CrowdStrike reported an 89% increase in AI-enabled attacks
CrowdStrike reported an 89% increase in AI-enabled attacks.
AI-accelerated phishing and automated reconnaissance are the main use cases.
CrowdStrike published the "2026 Global Threat Report," detailing how adversaries use GenAI and how they attack AI.
Highlights:
- GenAI at scale for social engineering: fake personas, translated lures, and more credible recruiting and influence activity.
- AI inside tooling and malware development: actors using WormGPT models to accelerate development, plus malware that uses LLMs for reconnaissance and collection.
- AI systems targeted directly: exploitation of Langflow (CVE-2025-3248) and a malicious MCP server ("postmark-mcp") that forwarded emails to attacker-controlled addresses.
- Prompt injection in the wild: hidden prompt content embedded in phishing emails to disrupt AI-based triage.
- 40% of vulnerabilities exploited by China-nexus adversaries in 2025 targeted internet-facing edge devices.
- China-nexus activity rose 38% YoY overall. Logistics targeting +85%, telecom +30%, financial services +20%. Newly disclosed vulnerabilities are weaponized within 2 to 6 days.
My take:
- It's no surprise that threat actors use AI. Frontier labs know it and respond with KYC and misuse detection.
- Serious operators will switch to OSS models for better control over their stack.

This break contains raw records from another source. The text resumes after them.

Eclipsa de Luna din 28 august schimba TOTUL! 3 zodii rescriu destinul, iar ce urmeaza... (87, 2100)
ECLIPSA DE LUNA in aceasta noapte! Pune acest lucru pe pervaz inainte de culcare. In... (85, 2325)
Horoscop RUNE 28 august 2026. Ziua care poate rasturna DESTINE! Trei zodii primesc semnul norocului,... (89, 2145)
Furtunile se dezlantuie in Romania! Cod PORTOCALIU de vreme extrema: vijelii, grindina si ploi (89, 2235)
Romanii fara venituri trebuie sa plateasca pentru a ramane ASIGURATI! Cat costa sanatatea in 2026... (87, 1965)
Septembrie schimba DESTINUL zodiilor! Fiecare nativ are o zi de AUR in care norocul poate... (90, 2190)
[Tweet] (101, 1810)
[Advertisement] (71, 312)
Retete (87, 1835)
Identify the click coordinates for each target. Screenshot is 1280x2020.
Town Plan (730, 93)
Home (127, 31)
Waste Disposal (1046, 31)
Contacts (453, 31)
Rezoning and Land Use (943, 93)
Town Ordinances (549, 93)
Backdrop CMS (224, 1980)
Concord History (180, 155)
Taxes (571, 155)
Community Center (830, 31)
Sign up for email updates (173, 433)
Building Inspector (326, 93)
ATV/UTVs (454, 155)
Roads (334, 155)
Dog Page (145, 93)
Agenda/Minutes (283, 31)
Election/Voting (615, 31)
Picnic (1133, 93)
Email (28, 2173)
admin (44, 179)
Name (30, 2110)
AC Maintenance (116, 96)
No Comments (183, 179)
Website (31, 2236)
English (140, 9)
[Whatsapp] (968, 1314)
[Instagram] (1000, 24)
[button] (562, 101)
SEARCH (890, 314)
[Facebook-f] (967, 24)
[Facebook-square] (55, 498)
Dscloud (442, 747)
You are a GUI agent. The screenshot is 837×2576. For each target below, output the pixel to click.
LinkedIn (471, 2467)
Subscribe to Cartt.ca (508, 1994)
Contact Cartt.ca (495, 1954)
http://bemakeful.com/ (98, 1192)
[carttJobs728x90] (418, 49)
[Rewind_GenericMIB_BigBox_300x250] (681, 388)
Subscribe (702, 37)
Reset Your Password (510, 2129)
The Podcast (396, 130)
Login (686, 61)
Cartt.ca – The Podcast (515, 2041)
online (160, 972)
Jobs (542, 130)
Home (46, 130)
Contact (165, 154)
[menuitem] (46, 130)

OSS models are getting good enough.
- Cloud providers should expect an increase in GPU/TPU abuse, as actors' economics and habits favor cheap or free tokens.
- People are installing OpenClaw in corporate environments. CrowdStrike's 2027 Global Threat Report will likely be full of OC compromises.
- The 93% of businesses that said they understand AI risks "quite well" or "very well" should read CrowdStrike's report.